Universal configuration language (opens in new tab)

(github.com)

35 pointspeterbotond11y ago28 comments

28 comments

Any sufficiently complicated configuration language contains an ad hoc, informally-specified, bug-ridden, slow implementation of half of Common Lisp. [1]

[1] A variation of https://en.wikipedia.org/wiki/Greenspun%27s_tenth_rule

CmonDev11y ago

Isn't it ironic how they are used more than Lisp though? Maybe they don't implement that other, worse part?

usrusr11y ago

Yet another tool to parse one large string into a map of smaller strings. Trouble with configuration files is rarely caused by insufficient syntax features, but insufficient schema validation seems to be a consistent source of wtf-moments: a mistyped key here, a duplicate key there, that's what is stealing our time (duplicate key: first definition wins? last definition wins? both get concatenated? doesn't matter, if i was aware of having two of them i would have fixed it in a second).

What i want from a configuration helper library is nothing less than an internal DSL for specifying the typed structure of allowed/expected keys, together with their default values and a short "what is this" description available at runtime. This would be enough to generate nice empty configuration templates and create warnings for unexpected keys (be it from typos or from unexpected duplicates).

Fancy syntax features for the configuration files themselves would be only secondary niceties. And candidates for "stupid" preprocessors ("stupid" in that they would not have to know about the appllicaton's configuration schema).

cebka11y ago

UCL has support for json schema (http://json-schema.org/) so you can achieve some cool things with it. However, it is apparently not a full DSL.

moe11y ago

This looks terrible. An "almost-JSON" with... macros? Seriously?

What problem is this looking to solve?

Why not just use TOML or YAML?

espadrine11y ago

JSON offers data structures that everybody understands, so having a configuration language that has exactly those is what I want in a configuration language.

TOML isn't it (some JSON can't be put in TOML by design). YAML is definitely easier to edit than JSON, but just like XML its flaw is in its complexity (both in syntax and in specialized structures, such as references or types).

That's why I made dotset (http://espadrine.github.io/dotset/).
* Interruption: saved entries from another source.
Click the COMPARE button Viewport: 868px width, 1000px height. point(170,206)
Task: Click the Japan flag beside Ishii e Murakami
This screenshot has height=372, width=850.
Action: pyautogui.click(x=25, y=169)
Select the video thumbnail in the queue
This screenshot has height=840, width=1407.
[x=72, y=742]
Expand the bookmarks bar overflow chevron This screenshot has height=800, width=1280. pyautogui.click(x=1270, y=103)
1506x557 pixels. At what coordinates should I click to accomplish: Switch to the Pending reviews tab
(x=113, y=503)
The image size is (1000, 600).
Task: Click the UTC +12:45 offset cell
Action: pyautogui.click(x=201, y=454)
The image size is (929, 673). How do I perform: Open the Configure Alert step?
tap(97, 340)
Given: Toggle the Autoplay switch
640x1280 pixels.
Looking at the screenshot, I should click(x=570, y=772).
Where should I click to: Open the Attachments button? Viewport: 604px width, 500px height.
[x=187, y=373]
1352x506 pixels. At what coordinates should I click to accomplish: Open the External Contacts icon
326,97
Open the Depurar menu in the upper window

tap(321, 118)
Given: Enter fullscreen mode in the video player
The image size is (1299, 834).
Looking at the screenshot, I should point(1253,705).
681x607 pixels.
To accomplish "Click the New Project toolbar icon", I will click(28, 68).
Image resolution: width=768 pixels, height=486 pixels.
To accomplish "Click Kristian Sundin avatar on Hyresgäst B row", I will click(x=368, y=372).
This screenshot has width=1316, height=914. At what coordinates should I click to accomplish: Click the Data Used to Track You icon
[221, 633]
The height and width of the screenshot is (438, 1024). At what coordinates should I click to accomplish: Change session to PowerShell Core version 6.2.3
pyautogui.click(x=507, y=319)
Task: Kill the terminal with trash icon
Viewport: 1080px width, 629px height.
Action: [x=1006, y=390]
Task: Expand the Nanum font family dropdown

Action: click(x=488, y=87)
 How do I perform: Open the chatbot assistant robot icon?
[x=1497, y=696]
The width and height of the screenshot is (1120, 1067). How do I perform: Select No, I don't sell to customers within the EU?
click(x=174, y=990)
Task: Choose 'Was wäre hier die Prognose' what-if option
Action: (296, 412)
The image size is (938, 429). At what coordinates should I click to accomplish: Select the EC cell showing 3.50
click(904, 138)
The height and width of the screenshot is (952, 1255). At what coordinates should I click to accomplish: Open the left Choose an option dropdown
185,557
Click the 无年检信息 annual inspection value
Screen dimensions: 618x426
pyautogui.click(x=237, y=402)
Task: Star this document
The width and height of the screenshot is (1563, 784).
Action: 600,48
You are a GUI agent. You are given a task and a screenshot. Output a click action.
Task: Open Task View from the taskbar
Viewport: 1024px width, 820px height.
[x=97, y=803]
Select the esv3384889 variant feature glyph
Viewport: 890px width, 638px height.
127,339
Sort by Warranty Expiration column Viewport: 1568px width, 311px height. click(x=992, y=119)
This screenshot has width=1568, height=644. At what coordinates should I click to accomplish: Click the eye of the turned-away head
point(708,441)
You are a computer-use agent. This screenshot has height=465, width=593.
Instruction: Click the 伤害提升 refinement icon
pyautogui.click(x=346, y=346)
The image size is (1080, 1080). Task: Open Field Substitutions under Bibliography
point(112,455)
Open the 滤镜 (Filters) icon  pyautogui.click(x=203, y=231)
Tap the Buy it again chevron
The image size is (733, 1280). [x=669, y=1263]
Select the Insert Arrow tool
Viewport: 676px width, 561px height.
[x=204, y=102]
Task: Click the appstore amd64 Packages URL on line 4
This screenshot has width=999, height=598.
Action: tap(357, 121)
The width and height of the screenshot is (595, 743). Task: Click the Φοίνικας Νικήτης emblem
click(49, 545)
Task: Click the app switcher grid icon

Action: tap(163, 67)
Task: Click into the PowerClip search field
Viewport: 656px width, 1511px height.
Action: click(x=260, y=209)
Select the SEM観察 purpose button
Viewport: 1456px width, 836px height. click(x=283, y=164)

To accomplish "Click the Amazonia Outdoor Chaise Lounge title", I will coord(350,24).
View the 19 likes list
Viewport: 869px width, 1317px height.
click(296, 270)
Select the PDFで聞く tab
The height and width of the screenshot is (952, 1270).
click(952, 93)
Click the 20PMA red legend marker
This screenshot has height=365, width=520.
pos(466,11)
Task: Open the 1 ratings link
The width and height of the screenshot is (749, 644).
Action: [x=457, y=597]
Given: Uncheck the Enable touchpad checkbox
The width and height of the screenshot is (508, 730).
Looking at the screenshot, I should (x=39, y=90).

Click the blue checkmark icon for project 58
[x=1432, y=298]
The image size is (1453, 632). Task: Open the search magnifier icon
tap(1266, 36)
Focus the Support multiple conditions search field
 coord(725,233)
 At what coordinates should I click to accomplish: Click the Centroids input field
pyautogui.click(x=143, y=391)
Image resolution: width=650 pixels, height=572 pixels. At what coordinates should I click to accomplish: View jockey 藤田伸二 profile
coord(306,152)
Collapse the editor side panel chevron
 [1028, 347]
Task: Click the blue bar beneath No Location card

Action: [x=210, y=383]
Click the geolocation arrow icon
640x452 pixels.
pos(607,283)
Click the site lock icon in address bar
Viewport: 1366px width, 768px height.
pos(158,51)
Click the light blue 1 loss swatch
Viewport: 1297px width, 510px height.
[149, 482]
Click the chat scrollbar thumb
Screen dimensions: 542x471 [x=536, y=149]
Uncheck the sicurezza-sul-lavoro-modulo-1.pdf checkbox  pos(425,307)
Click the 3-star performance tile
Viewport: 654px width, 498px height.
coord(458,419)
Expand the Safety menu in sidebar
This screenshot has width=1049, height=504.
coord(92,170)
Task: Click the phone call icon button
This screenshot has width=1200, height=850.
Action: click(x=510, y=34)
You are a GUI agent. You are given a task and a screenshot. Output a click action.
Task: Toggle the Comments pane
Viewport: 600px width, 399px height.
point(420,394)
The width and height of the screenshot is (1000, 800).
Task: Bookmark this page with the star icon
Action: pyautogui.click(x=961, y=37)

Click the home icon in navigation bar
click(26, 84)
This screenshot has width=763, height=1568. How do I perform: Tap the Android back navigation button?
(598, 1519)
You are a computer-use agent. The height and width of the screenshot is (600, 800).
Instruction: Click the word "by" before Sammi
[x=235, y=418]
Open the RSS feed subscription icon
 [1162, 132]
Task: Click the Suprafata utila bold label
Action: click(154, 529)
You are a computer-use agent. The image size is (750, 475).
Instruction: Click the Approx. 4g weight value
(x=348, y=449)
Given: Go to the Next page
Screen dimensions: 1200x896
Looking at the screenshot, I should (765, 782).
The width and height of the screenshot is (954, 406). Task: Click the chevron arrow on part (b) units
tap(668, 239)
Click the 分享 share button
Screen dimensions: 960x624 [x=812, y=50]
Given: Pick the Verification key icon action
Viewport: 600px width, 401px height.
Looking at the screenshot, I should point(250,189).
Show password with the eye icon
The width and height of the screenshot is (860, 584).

It doesn't have macros™. And it's a YAML subset.

vidarh11y ago

YAML horrible enough to make me avoid tools when I have other alternatives of functional parity.

Semantic whitespace is the second most horrible syntax "feature" after lisp-y parentheses. I even prefer XML over YAML.

cies11y ago

Also came here to mention TOML. It's still in development, but already it makes (IMHO) a better configuration language.

andridk11y ago

Currently, I prefer [toml](https://github.com/toml-lang/toml) for configuration. Both languages can be exported to JSON.

fibo11y ago

TOML is nice, but also YAML is Great! Both coming from Perl community btw

andrewaylett11y ago

I am, I'm sorry to say, unconvinced. I'm not keen on 'magic' behaviours like auto-converting of values to arrays -- while the behaviour of the document may be well specified globally, it's nice to be able to see what something's going to do based on immediate (or even no) context.

What I'm very much liking at the moment is the way Dropwizard uses Jackson's YAML (and by extension, JSON) parsing for configuration -- your configuration file maps 1-1 to a class in your application, and Jackson is configured to fail if you're either missing a field that's not marked as optional or you've got extra fields in your YAML that don't map to anything. Type-safety FTW!

On the subject of wanting to refer to earlier bits of configuration: if you need to use one value as part of another, your configuration system might not be exposing the right level of detail. Of course, you might not be able to change that.

clarkm11y ago

This has some good ideas, but it's very similar to HOCON. I think it's more worthwhile to focus on improving the HOCON spec rather than building yet another configuration json superset.

https://github.com/typesafehub/config/blob/master/HOCON.md

bshimmin11y ago

The "Automatic arrays creation" bit rather worries me - it strikes me that very often if you have non-unique keys, it's because you've made a mistake, so automatically converting that object into an array would probably result in misconfiguration.

_random_11y ago

Looks interesting, however the only reason JSON is generally used IMHO is because it's light and compatible. There is no reason to make the new language look like JS (a lame legacy language). It could look like YAML but still support JSON for legacy stuff.

moomin11y ago

Doesn't Lisp already exist?

krapp11y ago

A "configuration language" by definition (in my opinion) should not be Turing complete. A configuration language is for storing state - key/value pairs or simple structures of primitive types, nothing more (or as little more as necessary), nothing less.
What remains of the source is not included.